In January 1795 the speculator James Greenleaf offered to pay for the construction of a wooden bridge over Tiber Creek. The payroll below shows the six carpenters Hoban sent to do the job, including Peter and Tom. This could be taken as evidence of the slaves' skill especially since they were paid a shilling more a day than they usually got. (The free carpenters got 10 shillings a day.) The wage increase was probably justified since building a bridge in the winter was harder than doing indoor carpentry work at the Capitol or White House. When I first saw this payroll some 25 years ago I thought it proved the skill of the slave carpenters. But I've had plenty of time to think about it.

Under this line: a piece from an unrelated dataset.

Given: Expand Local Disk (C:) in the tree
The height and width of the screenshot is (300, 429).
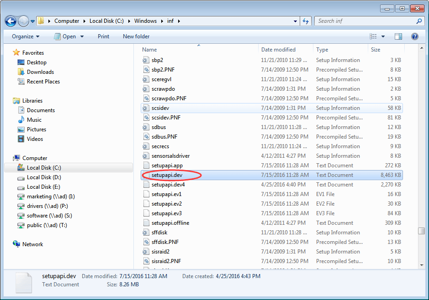Looking at the screenshot, I should tap(11, 167).

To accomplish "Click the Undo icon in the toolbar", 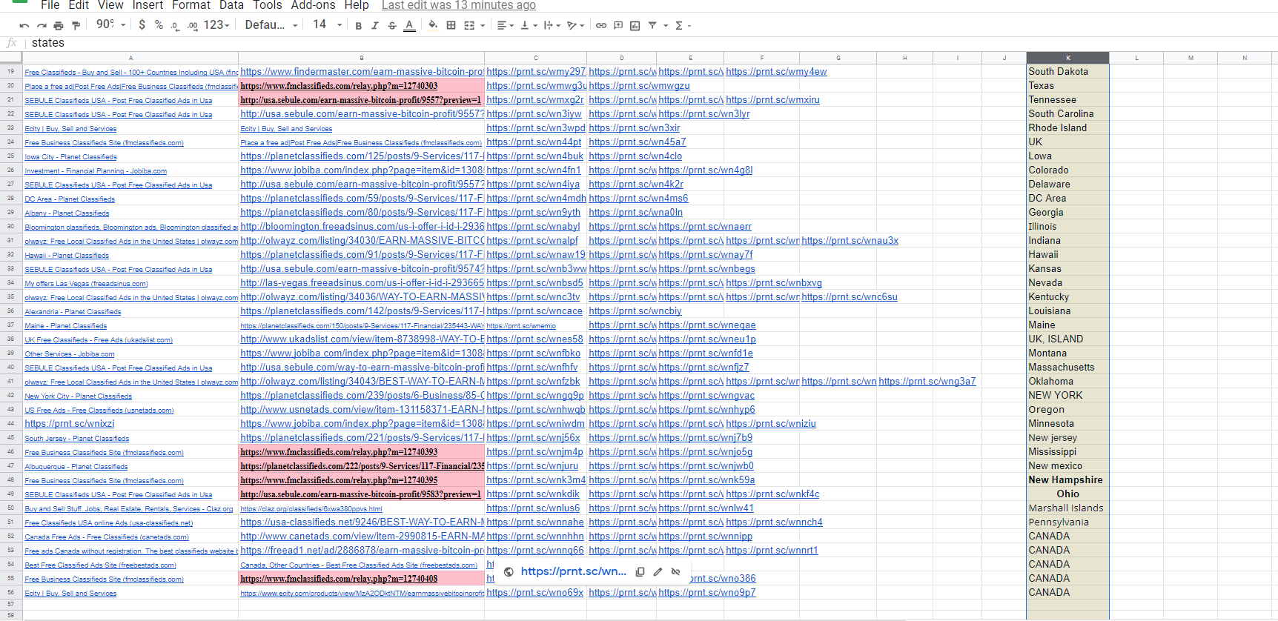I will coord(24,25).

There is a cynical way of looking at this. Hoban was a salaried worker and might not have viewed this extra job, which would cost Greenleaf a little over $100, as something he could not superintend without some compensation. Likewise Peirce Purcell who was paid 15 shillings a day as foreman of carpenters at the White House would lose money if he switched to the 10 shilling a day job, but he could send his slave.

I confess that I can't make up my mind about this, whether Hoban inflated the bill sent to Greenleaf and made a little bit for himself, or he sent his best men to do the job to impress the speculator who promised to shower the city with money. However, if Hoban was gaming the system, Peter and Tom clearly had to have a level of skill to make their role in it credible.

The pencil marks on the photocopied payroll are mine.